Quando me lo dicevano non me ne davo per inteso. Rimandavo, rimandavo… quando sarò maggiorenne, quando prenderò il diploma, quando prenderò la laurea, quando comincerò a lavorare, quando… e intanto il tempo scappava ed io non me ne accorgevo neanche, occupato com’ero a fantasticare sui successi che avrei mietuto e i grandi traguardi che avrei toccato. In pratica, a parte qualche eccezione, ho fatto della procrastinazione, una professione.

   Cazzeggia oggi, cazzeggia domani… improvvisamente mi sono ritrovato avanti negli anni e, per dirla con mio padre, mi ritrovo <<cornuto e mazziato>>.

   Oggi che finalmente ho raggiunto la consapevolezza di aver sprecato buona parte della mia vita, quella più importante e sarei pronto a scalare le montagne, la memoria non mi supporta più e resto inchiodato ai blocchi di partenza.

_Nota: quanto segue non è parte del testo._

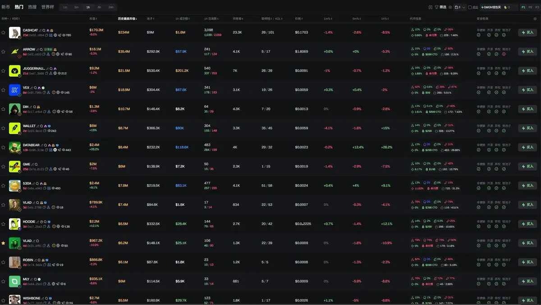Viewport: 541px width, 305px height.
Task: Select the P2 preset option
Action: (x=530, y=7)
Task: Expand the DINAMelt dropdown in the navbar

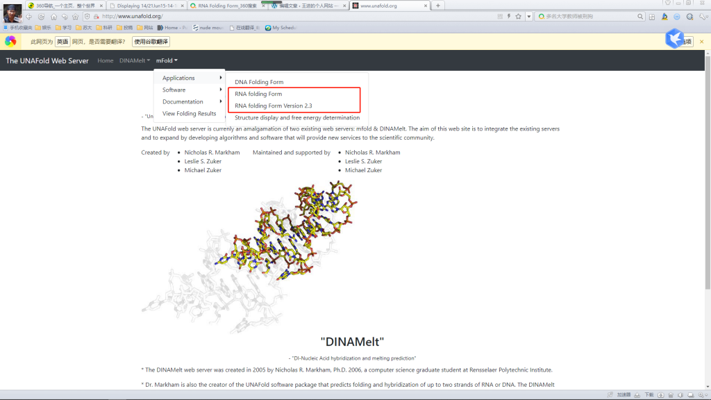Action: tap(135, 60)
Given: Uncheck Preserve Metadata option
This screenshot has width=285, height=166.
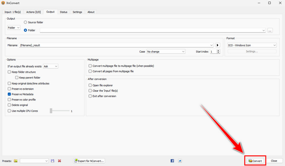Looking at the screenshot, I should pyautogui.click(x=9, y=94).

   I pensieri sfuggono senza che io riesca ad acchiapparli. Il tempo di prendere carta e penna per annotarli e già sono scappati via con mia grande costernazione. Comincio a scrivere una frase ma non riesco a concluderla come l’avevo pensata perché dimentico qualche parola. Spesso dimentico anche di prendere qualche medicina; oppure andando da una stanza all’altra per prendere qualcosa, devo tornare indietro perché ho dimenticato cosa dovevo fare.

   È una frustrazione continua, che diventa disperazione nel momento in cui focalizzo che non si può riscrivere la sceneggiatura della propria vita.